== Problem requirements ==
Leaving out all pictures, transcribe exactly the lines between the line with "The height and width of the screenshot is (400, 1122)." and the last line of the records below, both included.

•••

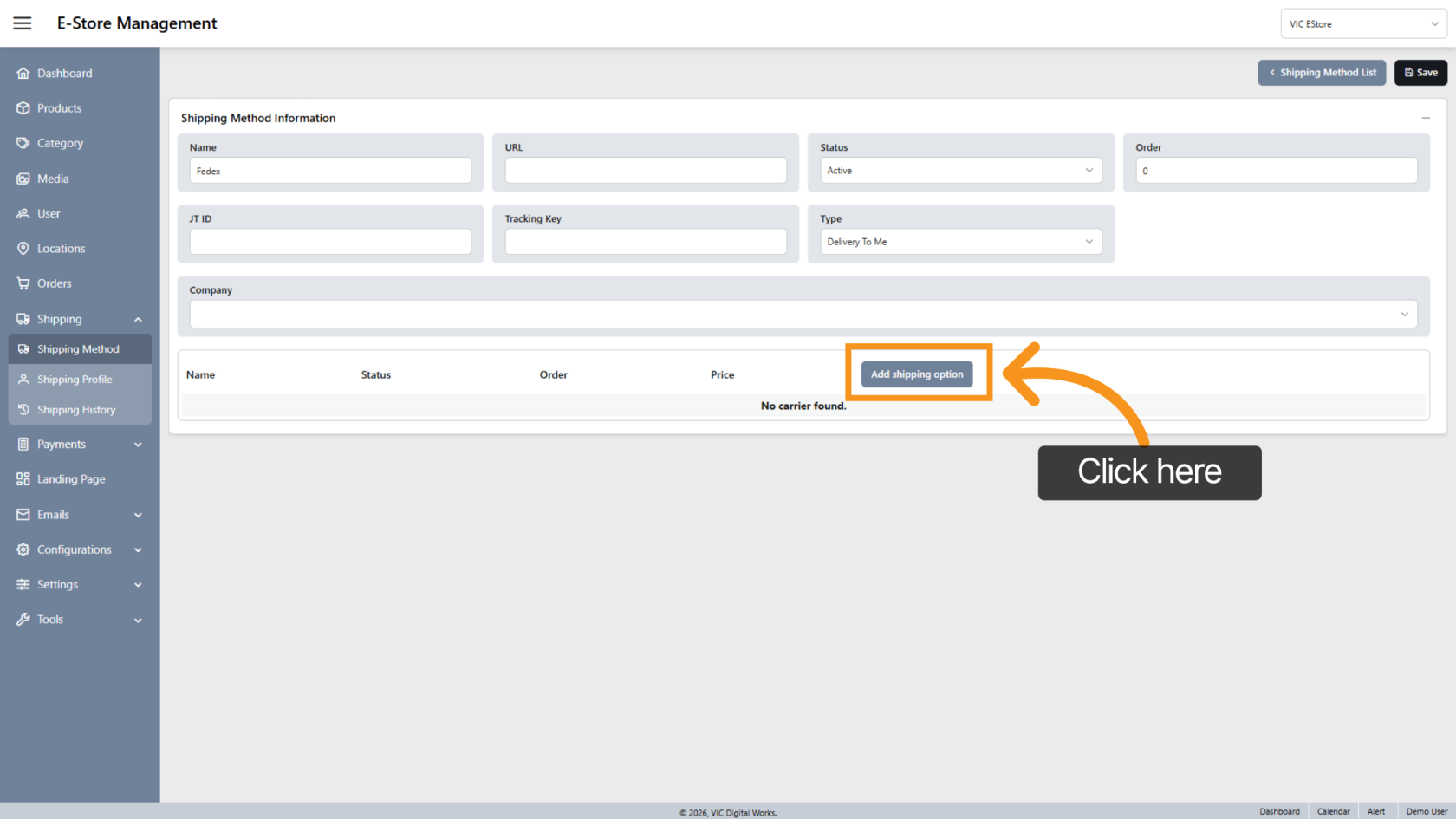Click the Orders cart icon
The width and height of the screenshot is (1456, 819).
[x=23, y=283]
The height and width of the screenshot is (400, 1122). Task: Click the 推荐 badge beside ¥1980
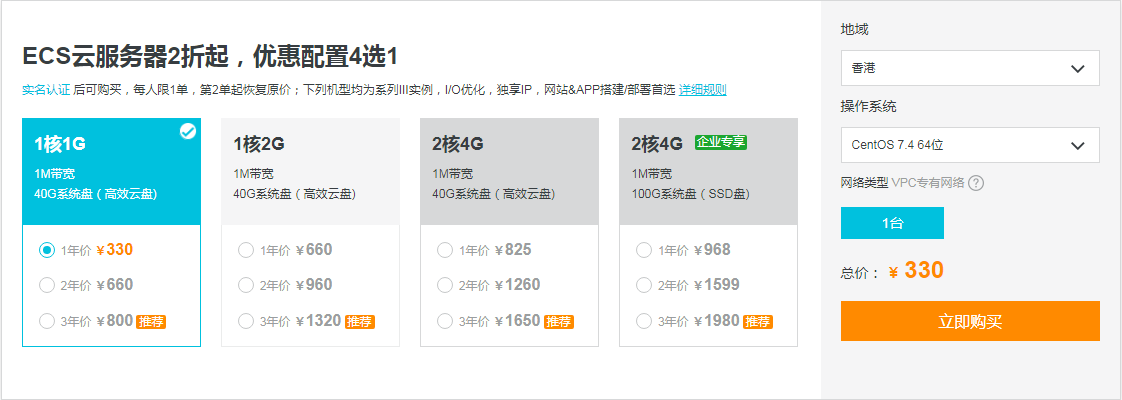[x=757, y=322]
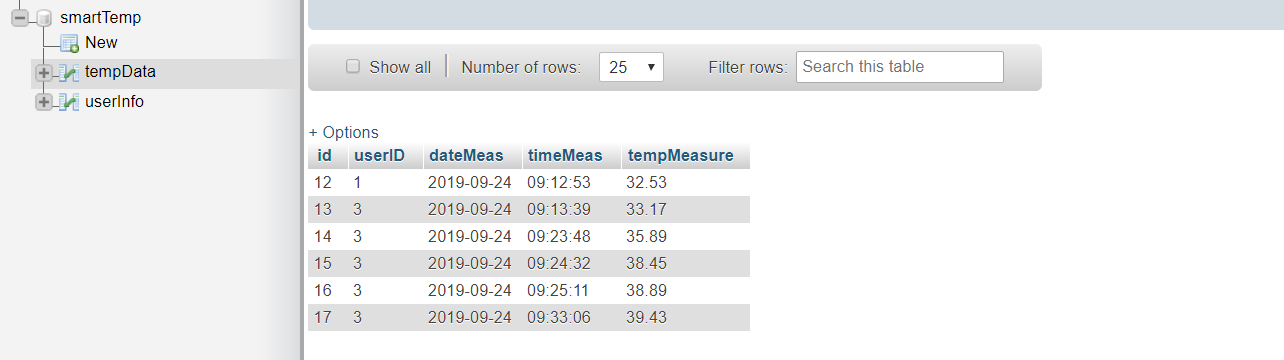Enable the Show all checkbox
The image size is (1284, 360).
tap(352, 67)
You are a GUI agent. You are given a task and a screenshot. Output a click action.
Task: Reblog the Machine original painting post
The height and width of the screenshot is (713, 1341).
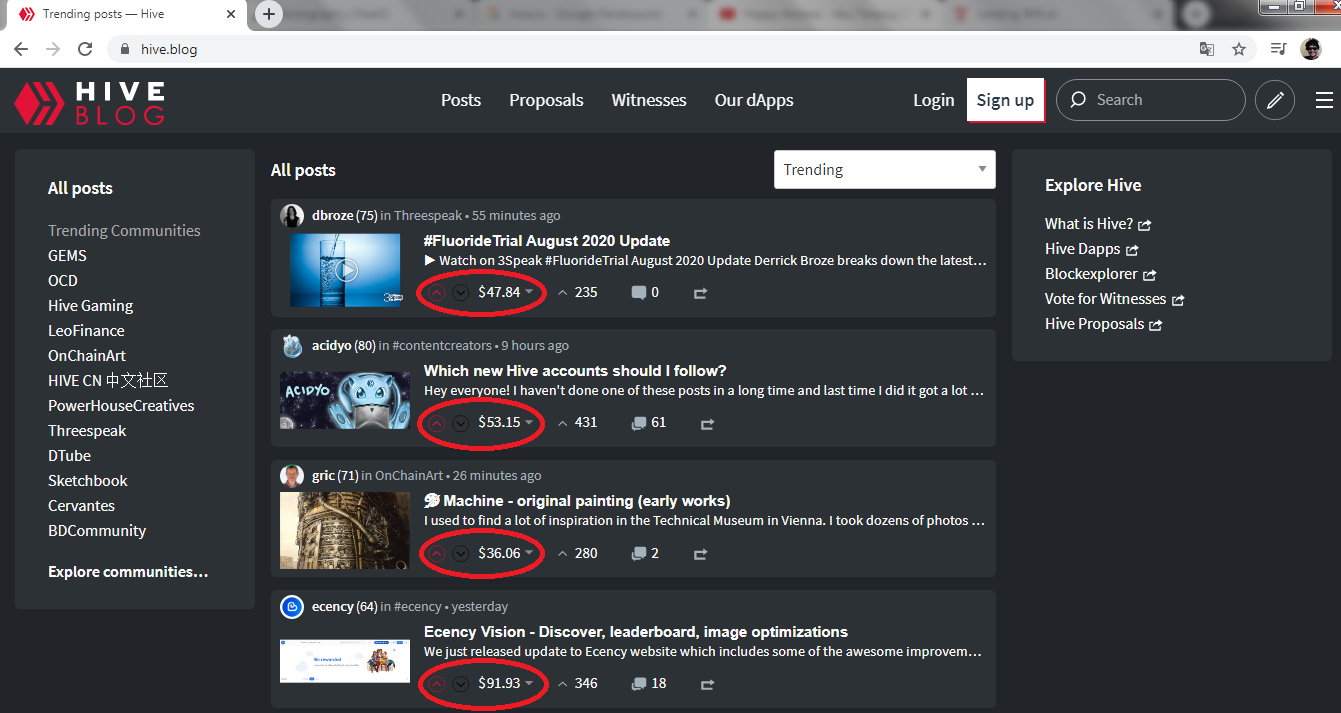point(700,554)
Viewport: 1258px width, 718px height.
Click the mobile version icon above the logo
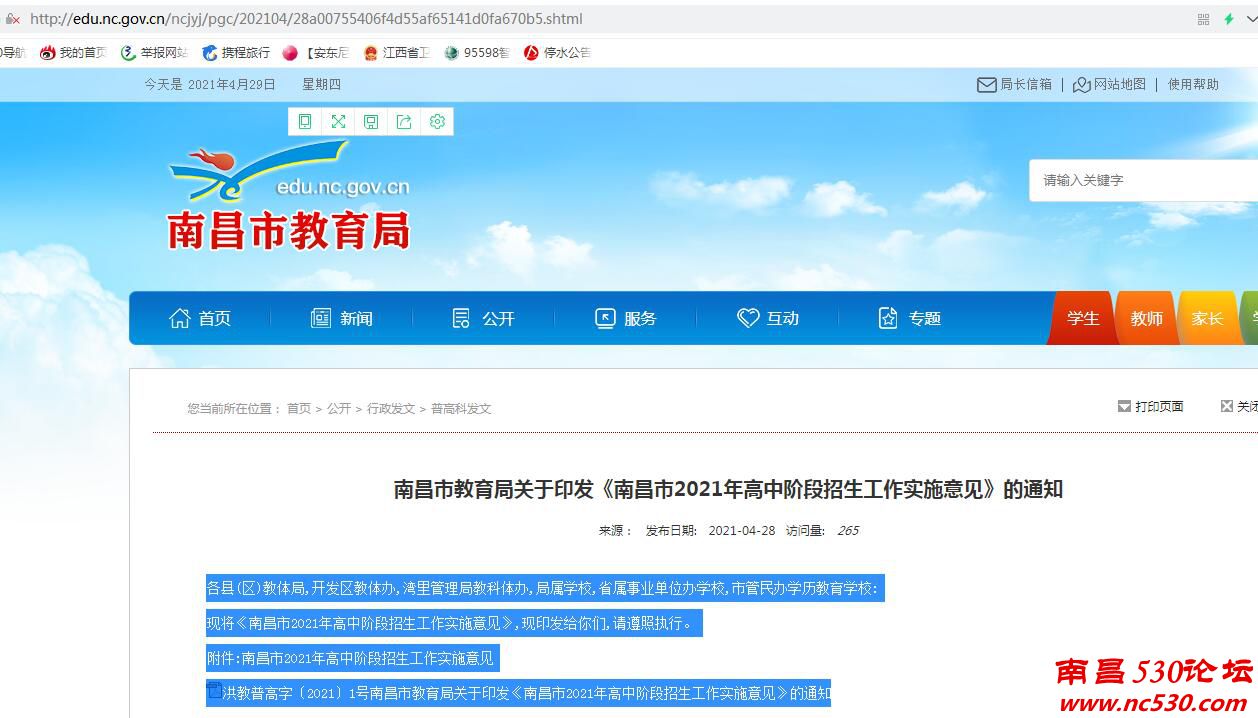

•••

== Written answer ==
The height and width of the screenshot is (400, 1122). Task: Click the 推荐 badge beside ¥1980
[x=757, y=322]
Enable the Show all checkbox
The image size is (1284, 360).
tap(352, 67)
You are a GUI agent. You are given a task and a screenshot. Output a click action.
Task: Reblog the Machine original painting post
The height and width of the screenshot is (713, 1341).
point(700,554)
Viewport: 1258px width, 718px height.
Click the mobile version icon above the logo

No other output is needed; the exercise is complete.